╭─ Texto do documento

Poucas semanas depois, Jennings, 33, teve uma oferta de promoção na companhia industrial para a qual trabalha, no subúrbio de Cleveland. "Se eu não tivesse engravidado especificamente naquele mês, eu provavelmente teria dito ao meu marido que era melhor não continuar tentando, porque eu precisava me concentrar no trabalho".

Os sentimentos contraditórios de Jennings se converteram em entusiasmo, com o tempo. Ela ama muito a filha, Jade, de 11 meses, e está se saindo bem no novo posto. Mas disse que, em seu momento de ambivalência, a sensação que sentiu foi a de solidão. "Vivo cercada de mulheres que querem desesperadamente ser mães", ela disse. "Eu não conhecia outra pessoa na minha situação".

Sociólogos sabem há décadas, com base em seus trabalhos de campo, que as atitudes das mulheres quanto à gravidez e à maternidade podem ser confusas. Mulheres, assim como homens transgênero, podem ser influenciadas por normas sociais sobre as circunstâncias ideais para a maternidade; por ideias românticas sobre as conexões entre sexo e gestação; ou por conflitos entre os impulsos conflitantes do trabalho e de cuidar da criança.

As mulheres enfrentam dilemas ainda maiores hoje, porque têm mais escolhas, entre as quais prosseguir no estudo superior ou no trabalho, e as mais jovens tendem a postergar o casamento e os filhos. Muita gente sente ansiedade sobre os custos de criar um filho, por conta dos preços elevados da habitação, das dívidas estudantis recorde e dos custos cada vez mais altos dos cuidados com crianças. E o controle da natalidade se tornou mais acessível, mais barato e mais efetivo.

"Vejo muitas mulheres com formações diferentes que desejam muito um filho mas não sentem estar em posição ideal para isso, em suas vidas", disse Rodriguez.

Quando Carly Tuggle, 19, descobriu que estava grávida, ficou realmente surpresa e não sabia exatamente o que sentir a respeito, ela disse. O relacionamento entre ela e o pai do bebê havia terminado e ela estava sem moradia, dormindo em sofás na casa de amigos.

"Eu não queria ter o bebê", ela disse. "Não queria sentir que não era capaz de dar à minha filha tudo de que ela precisaria".

Mas descobrir o sexo do bebê fez com que o processo parecesse mais imaginável, ela disse. E ela encontrou um programa, Mountain Home Montana, em sua cidade, Missoula, no estado de Montana, que oferece alojamento, plano de saúde, produtos para o bebê e outros serviços. Ela está empregada na Goodwill e está a ponto de conseguir seu diploma de segundo grau.

"Sinto-me muito grata, agora", ela disse sobre Emerson, sua filha de seis meses. "Amo minha filha e não consigo imaginar minha vida de qualquer outra maneira."

No passado, as políticas públicas tinham por foco reduzir o número de gestações involuntárias, mas alguns especialistas dizem que é mais importante reduzir o número de gestações indesejadas.

╰─
╭─ Os dados

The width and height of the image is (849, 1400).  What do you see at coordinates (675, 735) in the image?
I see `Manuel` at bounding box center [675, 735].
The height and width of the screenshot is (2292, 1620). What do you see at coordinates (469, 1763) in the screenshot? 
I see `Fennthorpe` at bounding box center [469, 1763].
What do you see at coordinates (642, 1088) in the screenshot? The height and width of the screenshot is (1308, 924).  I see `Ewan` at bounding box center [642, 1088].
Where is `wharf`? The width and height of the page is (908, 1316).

╰─

O que fazer:
1. Segundo o texto sobre maternidade, em que cidade funciona o programa Mountain Home Montana?
2. Traduza para o inglês esta frase do texto sobre maternidade: "No passado, as políticas públicas tinham por foco reduzir o número de gestações involuntárias, mas alguns especialistas dizem que é mais importante reduzir o número de gestações indesejadas."

Resultados das tarefas:
1. Em Missoula, no estado de Montana.

2. In the past, public policy focused on reducing the number of unintended pregnancies, but some experts say it is more important to reduce the number of unwanted pregnancies.